«Comprese molte cose di se stessa e delle persone che aveva avuto accanto, comprese il valore del tempo e capì che non poteva più indugiare e doveva costruire il suo futuro, un tassello dopo l’altro».
“La Casa delle ombre e delle luci” di Beatrice Minella (ed. All Around) si conclude con questa constatazione: Elisabetta, la protagonista scopre la propria vera identità, giungendo così alla risoluzione dell’intreccio, mediante una serie di agnizioni che coinvolgono in sostanza quasi tutti i personaggi del romanzo.

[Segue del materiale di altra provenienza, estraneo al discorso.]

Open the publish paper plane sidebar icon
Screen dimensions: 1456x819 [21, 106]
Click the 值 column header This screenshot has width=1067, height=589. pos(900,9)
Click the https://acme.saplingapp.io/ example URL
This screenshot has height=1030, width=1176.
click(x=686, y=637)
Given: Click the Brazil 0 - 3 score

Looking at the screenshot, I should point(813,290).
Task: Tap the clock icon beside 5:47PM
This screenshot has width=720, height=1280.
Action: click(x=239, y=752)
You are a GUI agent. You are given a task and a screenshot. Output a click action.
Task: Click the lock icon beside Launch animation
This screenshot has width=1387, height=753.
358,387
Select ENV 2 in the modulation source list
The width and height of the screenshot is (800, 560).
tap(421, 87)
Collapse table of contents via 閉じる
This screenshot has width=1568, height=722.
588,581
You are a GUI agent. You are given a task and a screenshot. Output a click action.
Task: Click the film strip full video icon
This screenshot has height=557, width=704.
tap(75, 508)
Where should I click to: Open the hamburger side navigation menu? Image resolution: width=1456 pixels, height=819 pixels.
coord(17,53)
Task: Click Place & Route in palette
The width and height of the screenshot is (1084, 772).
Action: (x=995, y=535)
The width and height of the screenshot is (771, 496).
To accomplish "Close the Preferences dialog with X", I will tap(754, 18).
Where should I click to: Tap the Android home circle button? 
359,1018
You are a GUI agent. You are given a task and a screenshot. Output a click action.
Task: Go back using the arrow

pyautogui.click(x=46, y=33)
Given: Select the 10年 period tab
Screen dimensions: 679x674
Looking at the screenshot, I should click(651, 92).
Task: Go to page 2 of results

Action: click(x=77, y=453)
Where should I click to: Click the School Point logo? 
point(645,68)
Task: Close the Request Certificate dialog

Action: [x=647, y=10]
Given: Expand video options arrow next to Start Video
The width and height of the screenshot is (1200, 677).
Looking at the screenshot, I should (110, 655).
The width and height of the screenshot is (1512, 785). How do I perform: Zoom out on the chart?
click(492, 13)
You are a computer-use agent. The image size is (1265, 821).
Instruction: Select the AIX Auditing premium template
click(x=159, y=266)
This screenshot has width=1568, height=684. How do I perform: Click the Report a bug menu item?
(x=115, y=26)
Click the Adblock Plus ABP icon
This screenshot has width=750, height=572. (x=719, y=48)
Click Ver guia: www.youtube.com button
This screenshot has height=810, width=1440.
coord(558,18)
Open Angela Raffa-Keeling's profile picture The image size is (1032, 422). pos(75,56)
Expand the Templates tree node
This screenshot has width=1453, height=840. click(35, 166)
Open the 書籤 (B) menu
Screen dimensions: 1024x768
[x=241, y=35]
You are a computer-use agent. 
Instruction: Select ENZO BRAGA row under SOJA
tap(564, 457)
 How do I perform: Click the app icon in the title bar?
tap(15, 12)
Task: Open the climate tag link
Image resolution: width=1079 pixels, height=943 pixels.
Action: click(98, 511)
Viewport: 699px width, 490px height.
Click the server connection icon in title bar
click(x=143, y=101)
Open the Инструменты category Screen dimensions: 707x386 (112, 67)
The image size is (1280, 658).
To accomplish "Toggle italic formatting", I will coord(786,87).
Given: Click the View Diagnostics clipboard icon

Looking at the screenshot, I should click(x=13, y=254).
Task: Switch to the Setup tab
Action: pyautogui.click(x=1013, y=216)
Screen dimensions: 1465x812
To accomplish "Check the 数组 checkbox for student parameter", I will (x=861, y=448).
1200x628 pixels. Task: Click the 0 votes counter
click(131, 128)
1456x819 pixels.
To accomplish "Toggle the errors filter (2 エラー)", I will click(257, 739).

Come nei classici, nel romanzo antico e nelle commedie di Plauto, Terenzio e Menandro, nei romanzi epico-cavallereschi di Boiardo, Ariosto e Tasso, nelle fiabe e nelle leggende e, al giorno d’oggi, nei romanzi “rosa” e “gialli”, l’agnizione fa scoprire parentele inattese tra i personaggi principali, fino al momento della rivelazione finale, allontanata dall’autore per ottenere l’effetto di suspense.
Ma nel romanzo di Beatrice Minella la rivelazione finale che nasce dalle successive scoperte della vera storia degli altri personaggi permette alla protagonista di comprendere non solo la propria identità anagrafica ma «molte cose di se stessa e delle persone che aveva avuto accanto».
Il meccanismo dell’agnizione trasforma il racconto in un “romanzo di formazione”. Elisabetta, che è vissuta di lavori precari, difficoltà di relazione anche con le (ambigue) persone più vicine, paura di soffrire, amori tormentati, alla fine vede chiaro: capisce chi lasciare e chi andare a cercare e compera un biglietto aereo che «di lì a poco avrebbe cambiato il corso della sua vita».